Highly purified, ex vivo naïve and memory B cell subsets from the HD and RRMS patient cohorts were incubated with purified autologous T cells, and IFN-γ secretion was measured after 5 days in culture supernatants in response to (A) TT, (B) MBP, (C) GA, and (D) MOG. Individual points represent individual donor responses, and black bars represent mean values for each group. Threshold of IFN-γ production was set at 237 pg/mL and was determined empirically by adding 2 standard deviations to the mean detectible IFN-γ production observed in B-T co-cultures when no antigen was present.

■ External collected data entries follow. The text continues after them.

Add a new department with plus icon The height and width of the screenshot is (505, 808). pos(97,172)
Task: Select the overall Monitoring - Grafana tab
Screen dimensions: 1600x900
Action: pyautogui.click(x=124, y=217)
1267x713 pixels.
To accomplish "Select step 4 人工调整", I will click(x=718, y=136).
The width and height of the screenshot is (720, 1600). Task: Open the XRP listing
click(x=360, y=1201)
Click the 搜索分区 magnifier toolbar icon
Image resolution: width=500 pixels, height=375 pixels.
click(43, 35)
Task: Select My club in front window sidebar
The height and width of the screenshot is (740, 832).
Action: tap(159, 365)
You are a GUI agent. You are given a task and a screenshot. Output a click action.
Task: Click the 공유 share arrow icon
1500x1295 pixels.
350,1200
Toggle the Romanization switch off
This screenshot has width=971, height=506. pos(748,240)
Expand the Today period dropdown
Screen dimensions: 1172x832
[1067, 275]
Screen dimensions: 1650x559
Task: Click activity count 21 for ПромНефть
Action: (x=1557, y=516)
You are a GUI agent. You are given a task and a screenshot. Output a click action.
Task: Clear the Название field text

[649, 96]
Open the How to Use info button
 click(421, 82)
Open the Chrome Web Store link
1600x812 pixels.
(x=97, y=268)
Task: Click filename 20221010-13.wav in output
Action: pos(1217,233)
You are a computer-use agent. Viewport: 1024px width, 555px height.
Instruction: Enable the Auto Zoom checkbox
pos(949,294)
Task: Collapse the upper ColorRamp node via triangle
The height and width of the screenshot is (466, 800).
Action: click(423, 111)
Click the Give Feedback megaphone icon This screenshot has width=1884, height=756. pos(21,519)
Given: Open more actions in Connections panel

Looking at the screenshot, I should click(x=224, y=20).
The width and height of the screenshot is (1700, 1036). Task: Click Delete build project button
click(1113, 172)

The threshold is depicted as a dashed line in all panels. #p<0.05, chi-squared test comparing number of positive responders above threshold. Number of responders/donors is indicated at the bottom of each panel.

FIGURE 6. B cells that bind MBP and GA are more prevalent in the memory B cell pool than the naïve B cell pool in both HD and RRMS patients

PBMC from HD and RRMS patients were incubated with FITC-conjugated antigens as described in the Materials and methods. Naïve and memory B cells were gated as shown in Figure 1A. Examples of gating used to enumerate the percentage of memory B cells or naïve B cells (from RRMS patient MS-20) that bound OVA and GA are provided in panels A and B respectively. Of note, OVA-FITC binding represents both OVA-binding and FITC-binding B cells. The frequency of (C) TT-, (D) MBP-, (E) GA-, and (F) MOG-binding B cells for the RRMS patient and HD cohorts were calculated as described in the Materials and methods and depicted here as individual points on the vertical scatter plots. The average frequency of binding in each group is shown as a solid black horizontal line in each panel. The mean OVA binding frequency was 93 cells per million for HD memory B cells; 119.3 cells per million for HD naïve B cells; 636.5 cells per million for RRMS memory B cells; and 471.5 cells per million for RRMS naïve B cells. *p<0.05, **p<0.01, ***p<0.001; multiple comparisons post-hoc analysis with Bonferroni correction after two-way mixed model ANOVA.